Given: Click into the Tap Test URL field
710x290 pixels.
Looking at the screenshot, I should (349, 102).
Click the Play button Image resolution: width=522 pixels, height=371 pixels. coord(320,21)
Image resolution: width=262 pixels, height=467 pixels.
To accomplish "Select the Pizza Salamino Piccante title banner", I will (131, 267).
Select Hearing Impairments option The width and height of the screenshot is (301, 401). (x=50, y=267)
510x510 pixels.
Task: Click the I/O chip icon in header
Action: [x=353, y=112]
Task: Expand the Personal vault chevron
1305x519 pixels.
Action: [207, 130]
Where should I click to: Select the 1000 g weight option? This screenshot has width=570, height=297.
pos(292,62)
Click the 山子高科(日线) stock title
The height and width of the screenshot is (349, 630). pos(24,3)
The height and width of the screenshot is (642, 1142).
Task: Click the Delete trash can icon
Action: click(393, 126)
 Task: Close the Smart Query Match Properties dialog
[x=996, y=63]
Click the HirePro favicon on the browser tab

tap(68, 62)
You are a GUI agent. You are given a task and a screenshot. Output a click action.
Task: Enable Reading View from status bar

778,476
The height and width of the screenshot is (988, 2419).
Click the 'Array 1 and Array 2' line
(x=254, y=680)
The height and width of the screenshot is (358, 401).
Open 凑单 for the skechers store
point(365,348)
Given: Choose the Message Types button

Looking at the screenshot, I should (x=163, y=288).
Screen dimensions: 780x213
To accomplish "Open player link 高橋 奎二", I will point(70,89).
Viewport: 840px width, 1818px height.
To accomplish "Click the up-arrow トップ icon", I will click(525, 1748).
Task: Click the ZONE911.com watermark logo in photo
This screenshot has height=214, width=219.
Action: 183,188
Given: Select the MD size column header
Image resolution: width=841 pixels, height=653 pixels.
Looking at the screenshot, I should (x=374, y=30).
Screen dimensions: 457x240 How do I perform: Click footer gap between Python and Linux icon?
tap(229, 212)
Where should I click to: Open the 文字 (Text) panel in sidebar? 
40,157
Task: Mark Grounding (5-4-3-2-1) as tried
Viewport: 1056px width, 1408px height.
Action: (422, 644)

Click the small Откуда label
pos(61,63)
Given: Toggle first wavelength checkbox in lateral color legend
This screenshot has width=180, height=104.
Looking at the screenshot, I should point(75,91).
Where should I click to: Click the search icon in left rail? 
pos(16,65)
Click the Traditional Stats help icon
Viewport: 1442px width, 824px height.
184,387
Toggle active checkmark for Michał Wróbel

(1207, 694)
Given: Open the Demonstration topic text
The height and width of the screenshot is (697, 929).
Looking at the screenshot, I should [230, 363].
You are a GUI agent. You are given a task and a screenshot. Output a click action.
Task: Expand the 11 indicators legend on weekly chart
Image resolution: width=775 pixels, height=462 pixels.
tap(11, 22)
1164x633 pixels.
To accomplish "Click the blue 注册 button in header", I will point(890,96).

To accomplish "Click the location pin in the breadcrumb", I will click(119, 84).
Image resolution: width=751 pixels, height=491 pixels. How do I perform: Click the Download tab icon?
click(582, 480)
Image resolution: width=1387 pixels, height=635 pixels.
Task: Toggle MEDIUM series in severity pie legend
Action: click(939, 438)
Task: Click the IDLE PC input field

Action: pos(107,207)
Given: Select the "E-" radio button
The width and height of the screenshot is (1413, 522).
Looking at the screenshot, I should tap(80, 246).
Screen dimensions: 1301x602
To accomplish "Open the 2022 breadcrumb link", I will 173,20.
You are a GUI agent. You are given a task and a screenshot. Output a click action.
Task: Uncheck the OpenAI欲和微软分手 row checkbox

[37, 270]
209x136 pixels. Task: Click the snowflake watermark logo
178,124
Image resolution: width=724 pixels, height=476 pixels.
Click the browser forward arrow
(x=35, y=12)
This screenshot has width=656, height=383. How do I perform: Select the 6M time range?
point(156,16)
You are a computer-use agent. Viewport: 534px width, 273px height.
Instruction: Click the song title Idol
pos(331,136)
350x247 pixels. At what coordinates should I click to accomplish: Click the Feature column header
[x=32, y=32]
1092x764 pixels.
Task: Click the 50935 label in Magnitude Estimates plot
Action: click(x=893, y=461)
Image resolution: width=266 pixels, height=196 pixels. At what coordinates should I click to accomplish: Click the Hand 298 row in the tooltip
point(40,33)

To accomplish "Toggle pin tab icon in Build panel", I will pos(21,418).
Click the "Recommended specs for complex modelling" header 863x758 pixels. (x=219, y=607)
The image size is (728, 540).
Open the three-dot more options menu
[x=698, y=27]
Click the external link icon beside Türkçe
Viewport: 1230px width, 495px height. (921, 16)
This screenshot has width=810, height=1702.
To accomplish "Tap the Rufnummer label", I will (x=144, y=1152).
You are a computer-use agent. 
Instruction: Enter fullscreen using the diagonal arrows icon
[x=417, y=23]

**Exercise aim:** Copy out the lines above, from the one holding "This screenshot has width=656, height=383." through the final line, with no other lines.

**Result of this exercise:**
This screenshot has width=656, height=383. How do I perform: Select the 6M time range?
point(156,16)
You are a computer-use agent. Viewport: 534px width, 273px height.
Instruction: Click the song title Idol
pos(331,136)
350x247 pixels. At what coordinates should I click to accomplish: Click the Feature column header
[x=32, y=32]
1092x764 pixels.
Task: Click the 50935 label in Magnitude Estimates plot
Action: click(x=893, y=461)
Image resolution: width=266 pixels, height=196 pixels. At what coordinates should I click to accomplish: Click the Hand 298 row in the tooltip
point(40,33)

To accomplish "Toggle pin tab icon in Build panel", I will pos(21,418).
Click the "Recommended specs for complex modelling" header 863x758 pixels. (x=219, y=607)
The image size is (728, 540).
Open the three-dot more options menu
[x=698, y=27]
Click the external link icon beside Türkçe
Viewport: 1230px width, 495px height. (921, 16)
This screenshot has width=810, height=1702.
To accomplish "Tap the Rufnummer label", I will (x=144, y=1152).
You are a computer-use agent. 
Instruction: Enter fullscreen using the diagonal arrows icon
[x=417, y=23]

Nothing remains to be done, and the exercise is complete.